# Task objective
Among the lines below, keep only those from the one containing "Given: Open the ISE settings gear icon" through the one containing "Given: Open the chat window chevron dropdown", and reproduce them exactly.

(Pixel coordinate grounding data)

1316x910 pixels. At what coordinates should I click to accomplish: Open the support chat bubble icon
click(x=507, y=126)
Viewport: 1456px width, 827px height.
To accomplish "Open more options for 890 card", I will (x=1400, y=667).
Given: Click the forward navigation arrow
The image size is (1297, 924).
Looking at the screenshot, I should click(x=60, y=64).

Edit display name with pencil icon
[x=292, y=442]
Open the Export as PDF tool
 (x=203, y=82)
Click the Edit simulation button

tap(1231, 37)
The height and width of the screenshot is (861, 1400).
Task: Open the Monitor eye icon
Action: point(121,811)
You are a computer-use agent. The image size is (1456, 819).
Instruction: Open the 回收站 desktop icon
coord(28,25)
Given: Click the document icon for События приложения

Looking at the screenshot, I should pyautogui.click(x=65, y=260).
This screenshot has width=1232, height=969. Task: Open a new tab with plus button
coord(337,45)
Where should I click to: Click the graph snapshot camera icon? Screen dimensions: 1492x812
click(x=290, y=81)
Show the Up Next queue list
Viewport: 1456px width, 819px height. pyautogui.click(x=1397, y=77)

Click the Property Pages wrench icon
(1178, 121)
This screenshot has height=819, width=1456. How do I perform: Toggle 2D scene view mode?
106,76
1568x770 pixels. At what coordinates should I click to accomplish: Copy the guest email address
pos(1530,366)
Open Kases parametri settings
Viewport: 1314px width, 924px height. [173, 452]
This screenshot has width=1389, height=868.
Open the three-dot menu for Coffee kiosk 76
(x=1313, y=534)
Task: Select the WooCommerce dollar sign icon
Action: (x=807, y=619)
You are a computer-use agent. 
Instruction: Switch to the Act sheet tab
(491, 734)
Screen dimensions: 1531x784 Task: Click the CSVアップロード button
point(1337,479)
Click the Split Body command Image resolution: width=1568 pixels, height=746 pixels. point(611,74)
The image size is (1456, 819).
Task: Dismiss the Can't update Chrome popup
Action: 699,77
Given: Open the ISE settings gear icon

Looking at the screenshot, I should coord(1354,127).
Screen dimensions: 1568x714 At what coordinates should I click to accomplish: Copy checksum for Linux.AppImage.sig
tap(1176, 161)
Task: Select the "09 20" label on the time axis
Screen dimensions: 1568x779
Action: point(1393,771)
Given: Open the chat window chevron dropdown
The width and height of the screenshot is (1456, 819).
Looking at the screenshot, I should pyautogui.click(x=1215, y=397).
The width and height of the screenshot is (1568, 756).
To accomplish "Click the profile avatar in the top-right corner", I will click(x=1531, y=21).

# The answer
Given: Open the ISE settings gear icon

Looking at the screenshot, I should coord(1354,127).
Screen dimensions: 1568x714 At what coordinates should I click to accomplish: Copy checksum for Linux.AppImage.sig
tap(1176, 161)
Task: Select the "09 20" label on the time axis
Screen dimensions: 1568x779
Action: point(1393,771)
Given: Open the chat window chevron dropdown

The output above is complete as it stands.